A beta reader is someone who reads an unpublished manuscript at an early development stage and gives feedback to the writer. Beta readers provide a second perspective (or third, or fourth) which can often spot fixable flaws or shortfalls in the manuscript that the writers didn’t see, because we are too close to it.

How does the process work? Choose the way that’ easiest for you:

1. Read the chapters on the web and give feedback on the Beta Readers Comments page.
2. Download chapters as PDFs to read later, then email me your response in a note.
3. PDFs can also be exported as Word.docs and marked-up using the “Review” system.
4. Can be sent to you by Email, you read at your leisure and return your notes.=
5. The old-fashioned way (that most editors like) Chapters can be sent to you by snail-mail, as hard-copy print-outs , to be read, ”marked-up” and sent back with your comments scribbled right on the actual pages. Organic!
On the web, the works and the comments are both  password-protected; they can’t be seen by search engines or anyone else except you and me.

I’m seeking two or three readers who might be:
(1) fellow-writers, but don’t know me personally, and
(2) non-writers, people with life-experiences who like to read.
(3) people with backgrounds in EMS, Fire Service would be especially helpful.
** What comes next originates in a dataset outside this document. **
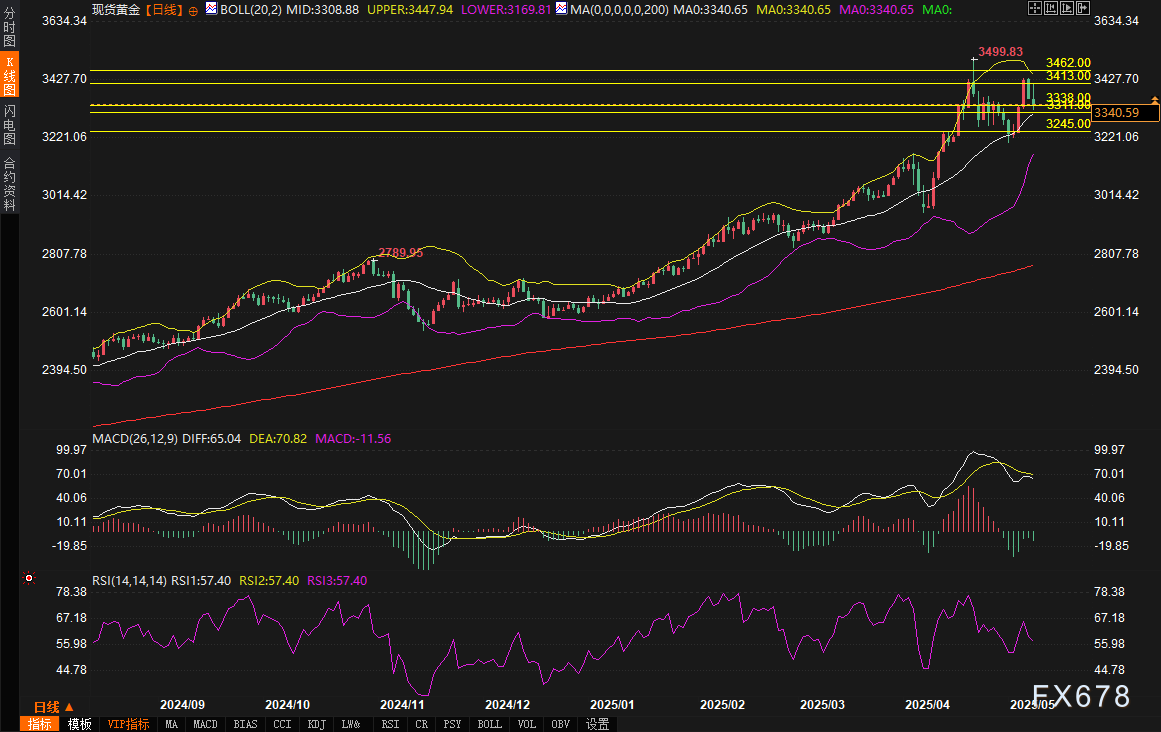
Task: Select the K线图 sidebar tab
Action: click(9, 76)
The book is Victory Is My Name, A Memoir. If you are interested in reading and being a contributor to my creative nonfiction book, please go to this page, request a password, and tell me about yourself. http://w2w.victoriachames.com/workslogin.html


#12 Trust The Inner Voice

01/03/2017

I have learned to trust my intuition and the lines that come to me in the middle of the night, I get up and write them down. So many times, this is a stream from an unseen source, but it very often, very surprisingly, tells me truths I don’t even know yet. The book I’m writing was intended as a memoir but has become more like an epistle of faith. Looking

The book I’m writing was intended as a memoir but has become more like an epistle of faith. Looking across my history and the history of my family from the  outside-in, I can see patterns and meanings I didn’t see when I was looking from the inside-out. It is being written like a letter not from my persona’s usual view, but more as if spoken from some inner voice, seen by inner eyes, uncontrived and unplanned. Whatever comes to me from this source, I write it down. If it has value, if it that rings true and real, it will stay. If it should turn out to be unimportant, it will discard itself along the way–these things take care of themselves. All of my poetry came this way – as  gifts of grace, never as the product of conscious endeavor, craft, or intention. I trust the soundless voice that speaks much more than I trust my own limited and conflicted intellect.

When I was in my twenties, an artist and a fledgling poet, I said to God “Make me your instrument.” Maybe God will finally do that, or maybe that’s the One who placed the desire there to begin  with. Either way, the prayer has not really changed much, for I have learned and relearned that by myself I can do little of real importance or significance. But when I’m driven to the page by that unnamed voice, something clear and clean and beautiful emerges into the light of ordinary day. In that moment, the ordinariness, the stories, the simple truths of life become what they have always been, but unseen: they become sacred. My response to this can only be awe, wonder, and gratefulness.